Richard Anderson, Jon Kolko
Our cover story puts an explicit emphasis on what has been an implicit theme of interactions over the past two years: the desire to improve the world around us through interaction design. Hugh Dubberly, along with his co-authors Rajiv Mehta, Shelley Evenson, and Paul Pangaro, describes the necessity to reframe healthcare toward a personal, self-managed perspective. The authors acknowledge that “improving healthcare is a wicked problem,” yet they offer hope for a solution by highlighting a shift toward a whole-person, contextually sensitive approach to health and wellness. This new approach shifts emphasis from a top-down approach of caregiver as expert, to a bottom-up style of self-management and education.
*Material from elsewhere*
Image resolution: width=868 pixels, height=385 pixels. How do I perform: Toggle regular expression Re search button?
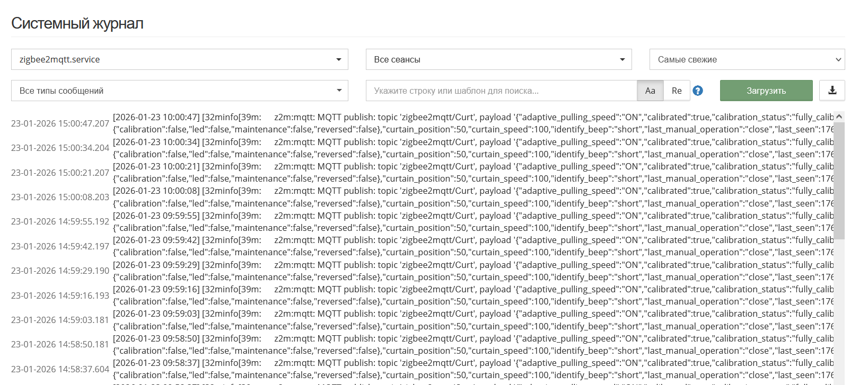point(677,91)
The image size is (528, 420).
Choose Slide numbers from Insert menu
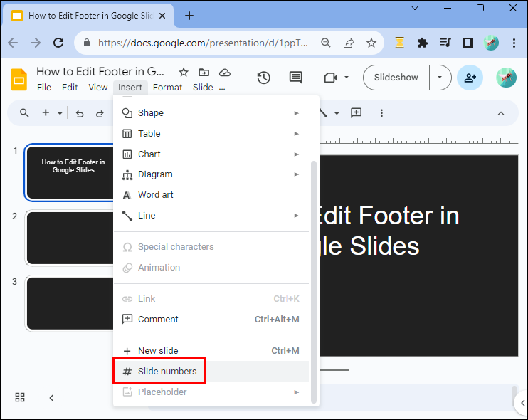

Emily Pilloton’s work at Project H also tackles these wicked problems, and the culture of design has increasingly embraced her focus on humanitarian work. Not only is her book reviewed in this issue, but we also offer Pilloton’s own thoughts about designing for impact. As she prescribes, “Because social issues are systemic, our community-based work must not only be local and long-term, but also widespread and pervasive, occurring at varying scales, for multiple programs, and for a variety of clients.”
These social issues require new skills from the designers who choose to tackle them; some key articles within describe these new skills, methods, approaches, and philosophies. Kristina Halvorson addresses the importance of content strategy in shaping decisions and creating actionability; Paula Bach’s work emphasizes the emerging role of designers in the creation of open source software; and Eli Blevis notes that design education will need to change to embrace practices of sustainabilityand he offers some pragmatic advice for shaping such curricula.
We find culture at the heart of many of these new skills, methods, and theories, and so we offer a broad view of culture through other excellent articles. Gary Marsden highlights the role of culture in designing for (and with) developing countries, using the example of social media in Africa. A more corporate view of culture is presented by Arnie Lund, who speaks to some of the challenges of introducing design into the engineering world of Microsoft. And Mark Hicks presents ways to introduce creativity into a process through co-design, working with end users to drive innovative thinking in product development.
The process of design is spreading into new areas of society and business, and as it does, our work gets more complicated and more rewarding. From the details of our interfaces to the focus of our efforts, this issue describes the complexity of the changing landscape of interactions. We hope you find the work rewarding, and these pieces equally informative and entertaining.